Robinhood filed a lawsuit Thursday to overturn Massachusetts’ fiduciary rule and prevent the state’s securities division from proceeding in an administrative case against the brokerage firm.

Robinhood stated in its suit that the Massachusetts Securities Division’s new fiduciary rule, which took effect in August, “exceeds its authority under both Massachusetts state law and federal law.”

On Thursday, Robinhood filed a complaint and motion for preliminary injunction.

“Today, the Massachusetts Securities Division said it would seek to revoke Robinhood’s license in Massachusetts, which would prevent millions of Bay Staters from accessing our service,” Robinhood said on its blog.

“We love Massachusetts and our Massachusetts customers and we fully intend to continue serving them for the long term.”

Secretary of state William Galvin, Massachusetts’ top securities regulator, accused Robinhood in mid-December of violating state law by using overly “aggressive tactics to attract new, often inexperienced, investors” and “gamification to encourage and entice continuous and repetitive use” of its mobile application.

Robinhood went on to state in its blog that it “has helped bring millions more people into our financial system, and the Massachusetts Securities Division’s attempt to prevent Massachusetts residents from choosing how they invest is elitist and against everything we stand for. We don’t believe our customers are naïve as the Massachusetts Securities Division paints them to be.”

Robinhood told the court that it “should enjoin enforcement of the [Massachusetts] Secretary’s new rule and declare that it is contrary to state and federal law.”

As applied to Robinhood, Massachusetts’ fiduciary rule “is even more problematic,” the complaint states.

##########

Write the next part of the article on Robinhood's suit against the Massachusetts fiduciary rule, picking up after its final sentence.

Data excerpt:
##########

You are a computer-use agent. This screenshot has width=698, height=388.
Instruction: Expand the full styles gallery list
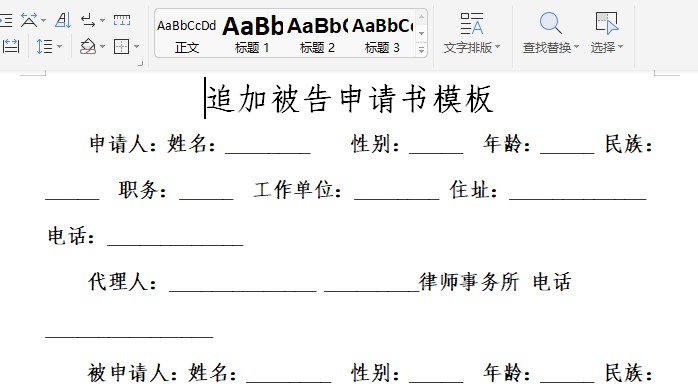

##########

Result for this exercise:
“Robinhood is a ‘self-directed’ brokerage firm that does not make investment recommendations or provide investment advice. By its own terms, the new rule does not apply to self-directed firms,” the complaint states.

“By trying to bring Robinhood within the scope of the new rule, the Secretary violates the basic administrative law requirement that regulators define their rules clearly enough so that regulated entities can know what is expected of them. In addition, by attempting to apply his new rule to Robinhood, the Secretary is in direct conflict with SEC rules, the Dodd Frank Act, the Commerce Clause and the First Amendment,” according to the complaint.

Said Robinhood in its blog: “The complaint reflects the old way of thinking: That new, younger, and more diverse investors don’t have a place in the markets. By trying to block Robinhood, the division is attempting to bring its residents back in time and reinstate the financial barriers that Robinhood was founded to break down. We will stand with our customers to enable them to have the investing experience they want. We will not succumb to unfounded, politicized allegations and unreasonable demands from the Massachusetts Securities Division. We welcome the opportunity to correct the record on both the facts and the law, and expect to prevail in state court.”